Les textes de Polska Fala et Rozmaitosci Montrealskie établissent aussi clairement que Mme Tyszka-Kozlowska ne cache pas les critiques qui sont formulées à son égard par le plaignant et d’autres personnes. Elle publie intégralement l’appel au boycott du Comité des citoyens anonymes, et fait état dans ses chroniques du point de vue défavorable du plaignant la concernant. De plus, une fois révélée sa vraie identité au terme de l’opération d’infiltration qu’elle a menée, la mise-en-cause invitera le plaignant à débattre de son opinion à Polska Fala, invitation qu’il a déclinée.
Pour ces raisons, le Conseil de presse ne peut retenir les griefs de mensonges et d’atteinte à la réputation présentés par M. Hamerski.
Par ailleurs, le plaignant avait droit à son opinion au sujet de la mise-en-cause et sa façon d’exercer le métier de journaliste. Il pouvait tenter d’organiser une action pour mettre un terme à la présumée vulgarité de Mme Tyszka-Kozlowska, ou à ses critiques injustifiées à l’endroit de certains individus et organismes de la communauté polonaise.

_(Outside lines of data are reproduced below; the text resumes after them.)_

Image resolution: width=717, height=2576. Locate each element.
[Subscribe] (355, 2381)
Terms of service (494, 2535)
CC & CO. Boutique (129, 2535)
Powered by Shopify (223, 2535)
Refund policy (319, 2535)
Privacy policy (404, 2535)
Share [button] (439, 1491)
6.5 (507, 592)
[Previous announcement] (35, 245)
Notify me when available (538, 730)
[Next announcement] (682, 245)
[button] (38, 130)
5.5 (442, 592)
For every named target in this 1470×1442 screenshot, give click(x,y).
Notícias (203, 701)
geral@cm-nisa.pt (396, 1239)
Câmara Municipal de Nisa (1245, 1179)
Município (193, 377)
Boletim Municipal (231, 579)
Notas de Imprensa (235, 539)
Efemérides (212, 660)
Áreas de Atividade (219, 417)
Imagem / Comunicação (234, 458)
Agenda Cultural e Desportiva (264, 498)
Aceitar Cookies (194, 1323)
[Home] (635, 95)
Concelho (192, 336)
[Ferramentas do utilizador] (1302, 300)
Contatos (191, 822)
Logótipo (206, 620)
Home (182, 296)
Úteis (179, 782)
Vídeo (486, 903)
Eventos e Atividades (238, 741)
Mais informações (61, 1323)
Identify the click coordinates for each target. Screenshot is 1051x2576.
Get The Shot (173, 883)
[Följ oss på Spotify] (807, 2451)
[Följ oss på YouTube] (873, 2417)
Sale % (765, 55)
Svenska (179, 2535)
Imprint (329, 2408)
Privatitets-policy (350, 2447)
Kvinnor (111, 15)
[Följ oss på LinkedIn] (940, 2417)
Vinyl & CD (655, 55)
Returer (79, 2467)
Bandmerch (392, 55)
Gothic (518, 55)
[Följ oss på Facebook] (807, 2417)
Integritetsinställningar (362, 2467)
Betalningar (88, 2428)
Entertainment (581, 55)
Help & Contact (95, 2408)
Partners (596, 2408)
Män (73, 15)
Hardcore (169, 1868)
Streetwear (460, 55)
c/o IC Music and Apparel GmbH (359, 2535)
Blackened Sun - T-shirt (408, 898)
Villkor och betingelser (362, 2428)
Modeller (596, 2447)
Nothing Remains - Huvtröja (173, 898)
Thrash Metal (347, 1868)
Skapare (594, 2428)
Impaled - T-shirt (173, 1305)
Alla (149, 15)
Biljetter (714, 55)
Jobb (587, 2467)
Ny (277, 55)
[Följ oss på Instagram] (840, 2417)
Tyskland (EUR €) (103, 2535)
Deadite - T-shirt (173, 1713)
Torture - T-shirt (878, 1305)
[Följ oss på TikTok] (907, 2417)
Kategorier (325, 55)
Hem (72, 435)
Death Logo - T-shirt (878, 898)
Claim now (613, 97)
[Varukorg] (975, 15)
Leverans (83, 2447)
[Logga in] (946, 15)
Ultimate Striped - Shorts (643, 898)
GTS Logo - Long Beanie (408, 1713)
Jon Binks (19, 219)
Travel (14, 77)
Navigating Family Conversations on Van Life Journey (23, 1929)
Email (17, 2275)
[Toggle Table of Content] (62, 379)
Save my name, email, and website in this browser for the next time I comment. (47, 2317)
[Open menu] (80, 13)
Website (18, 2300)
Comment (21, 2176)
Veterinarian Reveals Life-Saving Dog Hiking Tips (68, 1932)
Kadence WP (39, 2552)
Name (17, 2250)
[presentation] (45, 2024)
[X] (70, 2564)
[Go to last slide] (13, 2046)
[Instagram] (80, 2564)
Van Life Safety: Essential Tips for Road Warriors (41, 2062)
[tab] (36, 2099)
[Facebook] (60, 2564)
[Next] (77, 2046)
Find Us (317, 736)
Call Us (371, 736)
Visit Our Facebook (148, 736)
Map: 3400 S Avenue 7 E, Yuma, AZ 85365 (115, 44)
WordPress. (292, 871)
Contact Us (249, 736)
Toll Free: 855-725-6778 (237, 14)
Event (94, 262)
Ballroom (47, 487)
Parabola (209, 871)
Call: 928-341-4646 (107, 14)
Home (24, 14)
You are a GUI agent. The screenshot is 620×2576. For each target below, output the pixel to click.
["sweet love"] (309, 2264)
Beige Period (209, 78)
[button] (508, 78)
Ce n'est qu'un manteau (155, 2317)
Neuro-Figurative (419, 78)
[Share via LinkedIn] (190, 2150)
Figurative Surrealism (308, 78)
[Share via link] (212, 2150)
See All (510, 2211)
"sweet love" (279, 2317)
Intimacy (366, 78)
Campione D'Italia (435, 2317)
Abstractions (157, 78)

De la même façon, la mise-en-cause avait le droit de se défendre contre ces attaques. On peut comprendre, dans les circonstances, que Mme Tyszka-Kozlowska se soit sentie menacée et qu’elle ait voulu faire enquête.
Rappelons à ce propos ce que le Conseil a déjà énoncé :
Les journalistes doivent éviter de recourir à la fausse représentation dans la cueillette de l’information. Il peut leur être nécessaire, dans des cas très particuliers (par exemple lorsque leur sécurité personnelle est menacée) de ne pas divulguer leur identité et leur statut, mais de tels cas doivent demeurer exceptionnels et une décision de ce type ne doit être prise qu’en regard du caractère d’intérêt public de l’information ainsi recherchée et traitée. Les journalistes doivent également s’interdire de recourir aux techniques qui relèvent de l’abus de confiance (par exemple enregistrer une conversation à l’insu d’une personne, ne pas informer un interlocuteur que ses propos sont diffusés en ondes) ou qui s’apparentent à la violation ou à l’invasion de la propriété et de la vie privée. C’est là une question de probité et d’intégrité professionnelles et personnelles.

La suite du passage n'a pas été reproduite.